State how many lines of the records contain the string "icon", matching case exactly. Reply with the number alone.

[START OF EXTRACTED MATERIAL]

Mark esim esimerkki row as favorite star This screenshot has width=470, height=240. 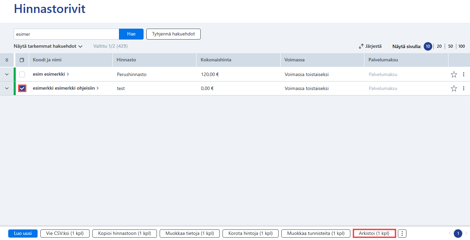454,74

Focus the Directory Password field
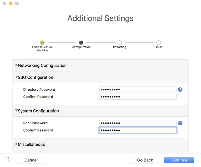point(138,90)
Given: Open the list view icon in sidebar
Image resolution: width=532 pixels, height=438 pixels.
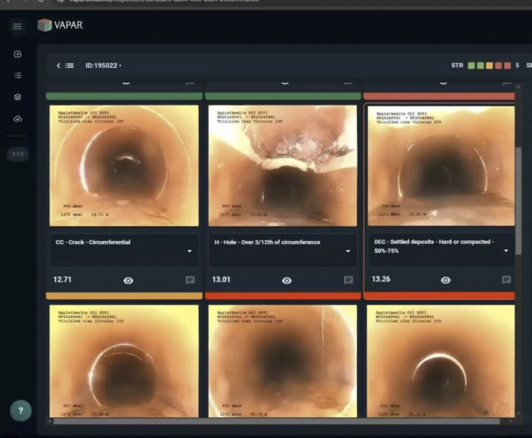Looking at the screenshot, I should coord(17,76).
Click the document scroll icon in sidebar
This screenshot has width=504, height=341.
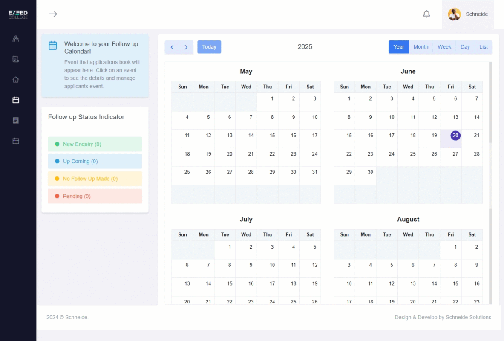click(x=16, y=59)
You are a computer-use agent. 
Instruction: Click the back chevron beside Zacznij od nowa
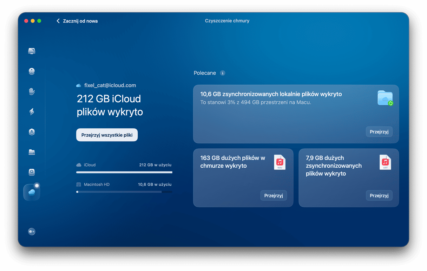(58, 21)
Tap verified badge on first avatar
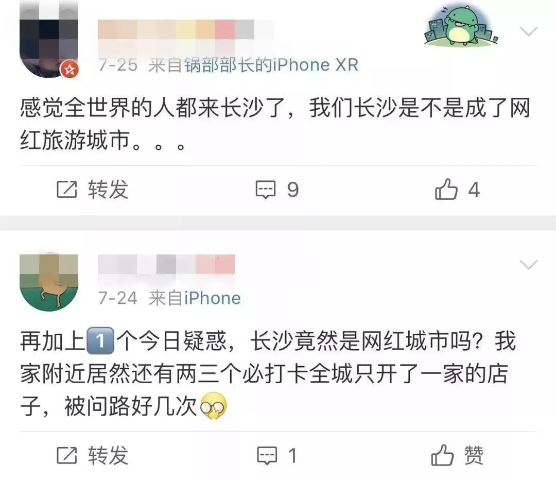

[END OF EXTRACTED MATERIAL]

▶ **REPLY**:
2